### [Pixel coordinate grounding data]
┄┄┄┄┄┄┄┄┄┄┄┄┄┄┄┄┄┄┄┄

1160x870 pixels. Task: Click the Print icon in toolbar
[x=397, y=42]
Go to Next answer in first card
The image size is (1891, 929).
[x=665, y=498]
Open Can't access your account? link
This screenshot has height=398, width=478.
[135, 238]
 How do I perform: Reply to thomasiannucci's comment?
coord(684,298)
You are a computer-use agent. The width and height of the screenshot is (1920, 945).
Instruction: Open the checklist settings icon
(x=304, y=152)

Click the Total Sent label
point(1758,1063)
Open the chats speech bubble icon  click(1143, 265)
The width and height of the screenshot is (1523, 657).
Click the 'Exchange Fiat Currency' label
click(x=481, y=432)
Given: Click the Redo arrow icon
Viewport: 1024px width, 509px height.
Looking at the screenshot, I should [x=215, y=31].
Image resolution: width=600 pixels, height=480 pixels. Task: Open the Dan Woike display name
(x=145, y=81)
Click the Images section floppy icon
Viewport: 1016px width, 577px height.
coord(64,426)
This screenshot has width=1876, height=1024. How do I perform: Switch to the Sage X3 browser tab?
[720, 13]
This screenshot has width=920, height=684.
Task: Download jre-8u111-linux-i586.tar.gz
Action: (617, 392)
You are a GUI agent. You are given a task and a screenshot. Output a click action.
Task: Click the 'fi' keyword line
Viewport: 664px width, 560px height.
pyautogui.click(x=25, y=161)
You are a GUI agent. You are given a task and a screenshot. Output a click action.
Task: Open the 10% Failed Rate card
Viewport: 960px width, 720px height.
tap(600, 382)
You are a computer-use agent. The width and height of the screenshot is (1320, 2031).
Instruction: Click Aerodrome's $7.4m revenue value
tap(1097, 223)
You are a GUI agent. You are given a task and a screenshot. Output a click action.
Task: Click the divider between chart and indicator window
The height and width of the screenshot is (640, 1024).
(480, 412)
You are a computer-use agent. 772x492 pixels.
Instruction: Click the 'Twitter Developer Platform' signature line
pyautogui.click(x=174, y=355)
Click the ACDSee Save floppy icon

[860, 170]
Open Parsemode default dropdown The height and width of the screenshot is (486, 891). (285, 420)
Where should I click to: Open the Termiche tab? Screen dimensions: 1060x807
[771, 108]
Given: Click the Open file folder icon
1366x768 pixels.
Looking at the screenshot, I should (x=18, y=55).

┄┄┄┄┄┄┄┄┄┄┄┄┄┄┄┄┄┄┄┄

### [About this exercise]
If a line in the data holds the string "computer", copy that line.

### [Solution]
You are a computer-use agent. The width and height of the screenshot is (1920, 945).
You are a computer-use agent. The width and height of the screenshot is (1320, 2031).
You are a computer-use agent. 772x492 pixels.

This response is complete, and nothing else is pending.